Las soluciones del PP para la crisis
No es un dicho que haya gozado de mucho predicamento en estos años recientes, pero creo que va a cobrar de nuevo actualidad. "Lentejas... si quieres, las comes, y si no, las dejas". Es la receta que Dolores de Cospedal ha endilgado sin piedad a sus súbditos. No le ha quedado más remedio que aplicar, sin miramiento alguno, el remedio que criticaba a otros. En el pecado lleva la penitencia.
Sus partidarios dicen que se trata de arreglar los desmanes de Zapatero. ¡Pobre Zapatero! le tocó bailar con la más fea -y no estoy hablando de Cospedal, que es bastante guapa, dicho sea de paso-, sino de la crisis cuasi global.
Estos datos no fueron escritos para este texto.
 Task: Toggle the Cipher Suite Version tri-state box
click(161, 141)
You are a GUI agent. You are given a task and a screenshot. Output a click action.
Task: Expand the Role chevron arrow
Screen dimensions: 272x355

Leña al mono.
Las reducciones de Cospedal para Castilla-La Mancha, secundadas por la Comunidad de Madrid, mientras Rajoy calla (técnica maquiavélica pura, el escudo humano se diría hoy) han levantado algunas ampollas. Caso de los docentes, a los que han tildado de vagos por rechazar la imposición de dos horas más de clase. Es el caso de doña Esperanza Aguerrida, que dijo que cualquier español trabaja "más de 20" (semanales), ignorando que el trabajo de los profesores no se limita a las horas lectivas, pues sobre ellos, indebida pero realmente, recae el peso del funcionamiento cotidiano de los centros, clases de apoyo, tutorías y actividades extraescolares. Aparte, naturalmente, del tiempo necesario para la imprescindible preparación de las clases, tarea generalmente doméstica. Doña Esperanza tuvo luego que desdecirse de lo dicho, a lo que ya nos tiene acostumbrados, dada su ligereza dialéctica, pero ahí quedó eso.
A Zapatero se le achaca el haber sido tibio frente a la crisis, lo que podría ser, si fuere el caso, por sensibilidad política a la hora de recortar beneficios sociales. A Cospedal, en cambio, no le ha temblado el pulso. ¿Será una muestra de lo que se nos puede venir encima tras las próximas elecciones? ¿Seguirá callado Rajoy? Son lentejas, nos dirán seguramente.